Task requirements | Find each line in the entries below that contains the string "agent", treating uppercase and lowercase as different, and copy those lines.
------ Material for the task ------
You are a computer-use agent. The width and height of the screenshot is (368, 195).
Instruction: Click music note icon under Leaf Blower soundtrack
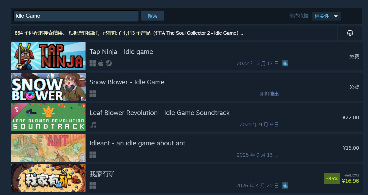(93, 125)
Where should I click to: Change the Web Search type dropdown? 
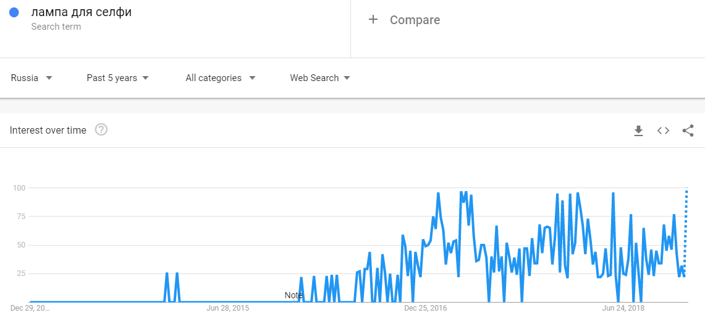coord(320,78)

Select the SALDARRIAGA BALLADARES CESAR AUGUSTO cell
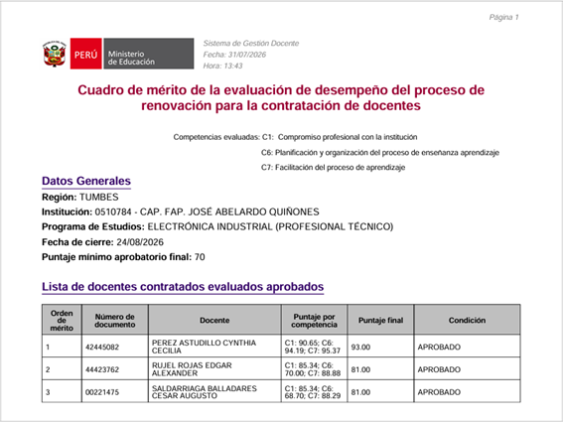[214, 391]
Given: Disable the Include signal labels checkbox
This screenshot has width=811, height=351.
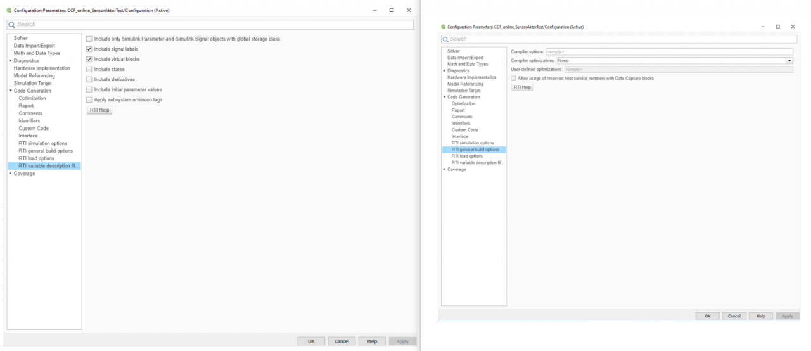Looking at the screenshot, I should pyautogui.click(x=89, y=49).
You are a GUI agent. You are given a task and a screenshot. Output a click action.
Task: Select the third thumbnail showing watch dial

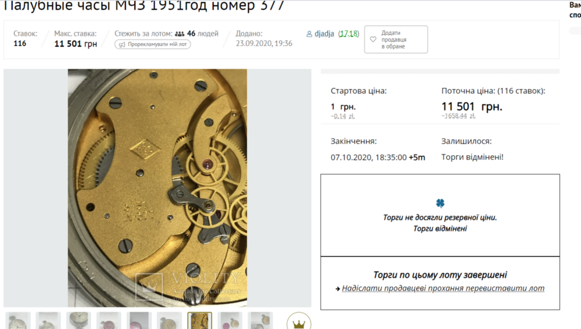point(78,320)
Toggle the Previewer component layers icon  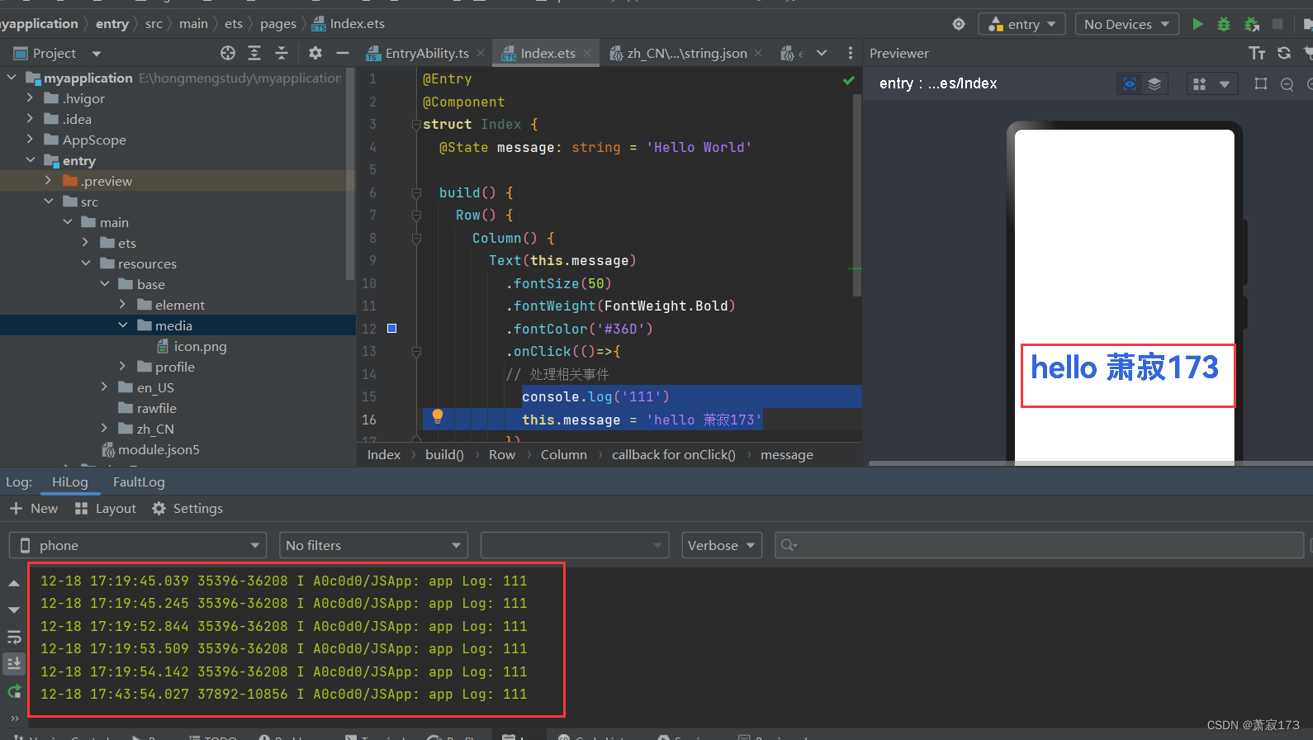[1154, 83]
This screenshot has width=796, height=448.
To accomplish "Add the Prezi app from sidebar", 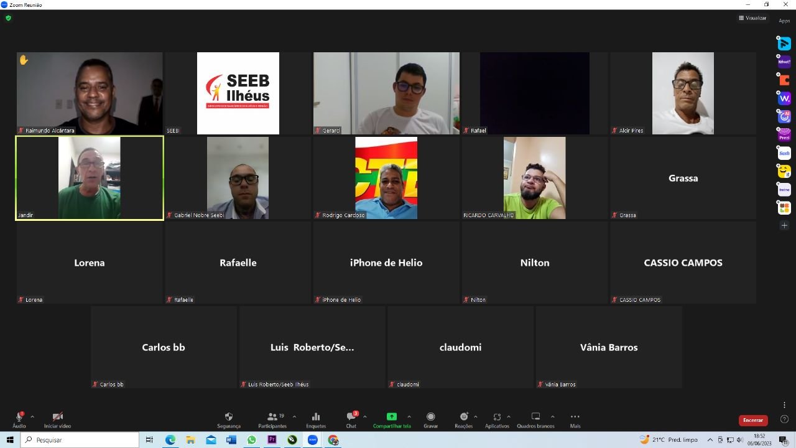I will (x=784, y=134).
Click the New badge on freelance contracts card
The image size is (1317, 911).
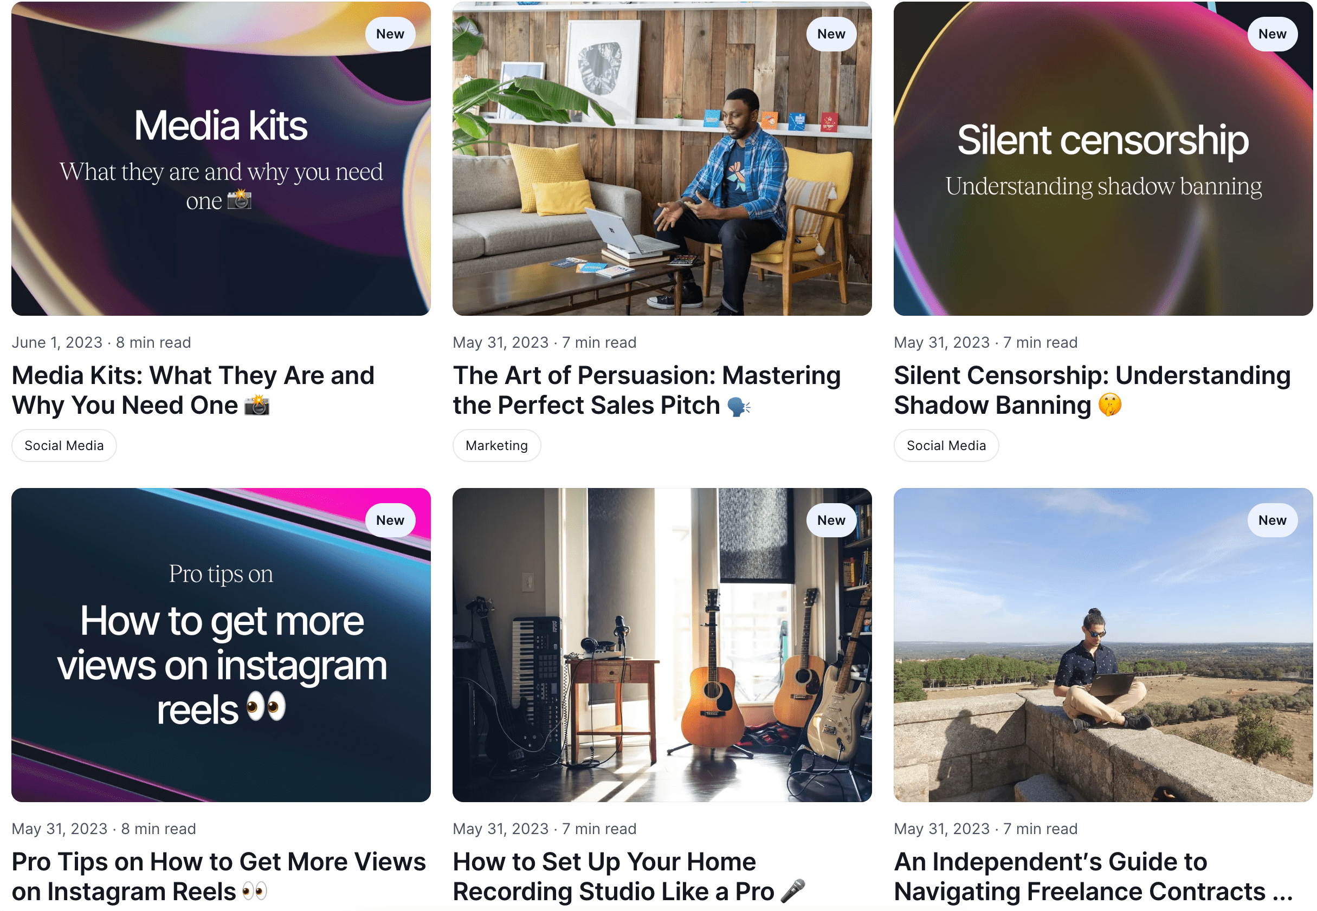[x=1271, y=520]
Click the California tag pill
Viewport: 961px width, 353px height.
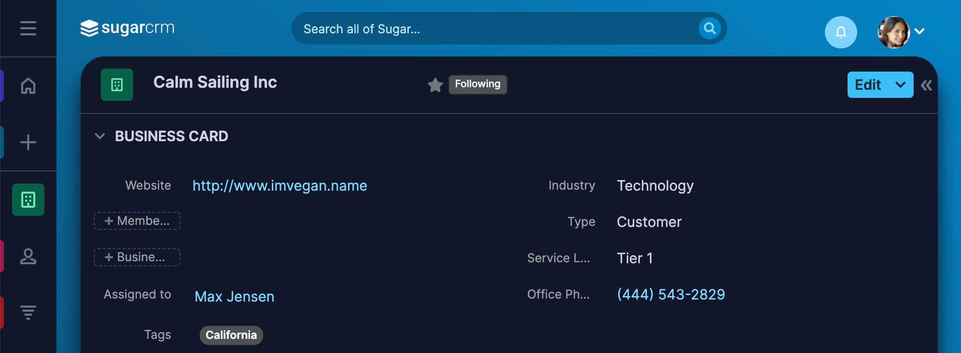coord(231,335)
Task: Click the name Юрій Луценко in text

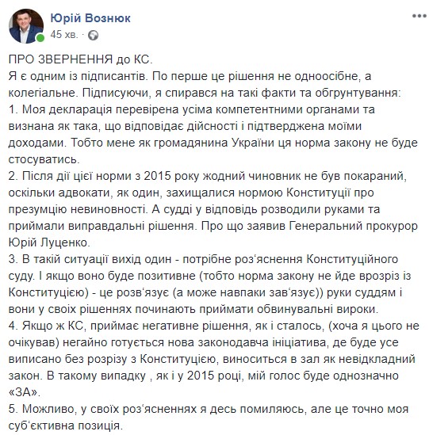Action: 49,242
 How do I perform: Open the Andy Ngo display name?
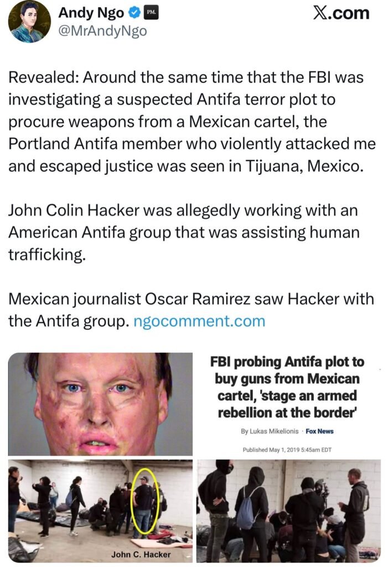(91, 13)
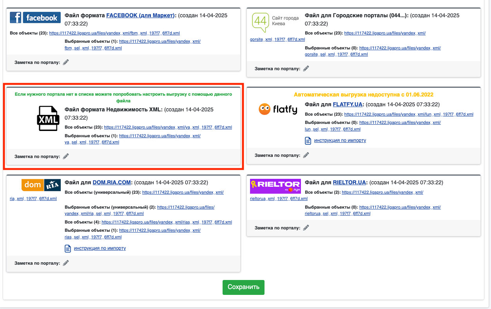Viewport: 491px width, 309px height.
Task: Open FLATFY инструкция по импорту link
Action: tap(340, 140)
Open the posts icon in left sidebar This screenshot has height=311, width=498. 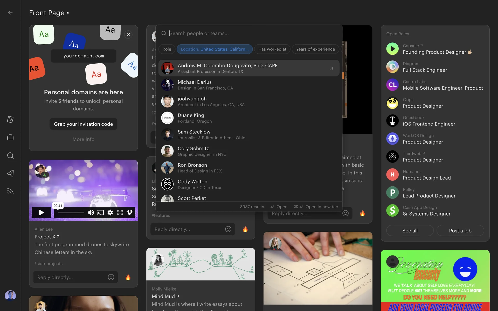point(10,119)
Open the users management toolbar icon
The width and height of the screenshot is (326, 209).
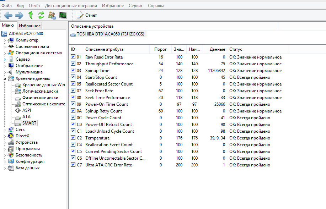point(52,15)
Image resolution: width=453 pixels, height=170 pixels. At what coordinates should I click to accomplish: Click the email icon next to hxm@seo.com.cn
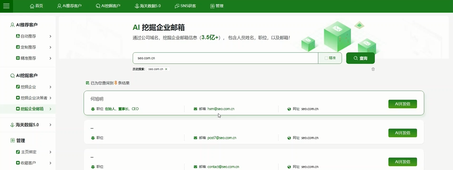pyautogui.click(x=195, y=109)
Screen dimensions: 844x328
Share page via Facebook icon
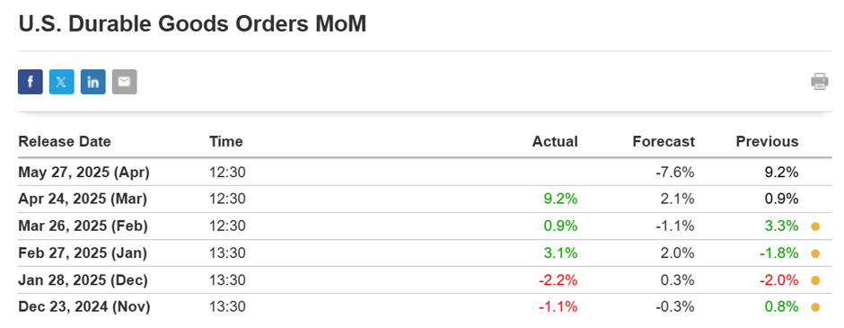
------
Complete response |
You are a computer-use agent. The width and height of the screenshot is (368, 195).
You are a GUI agent. You are given a task and a screenshot. Output a click action.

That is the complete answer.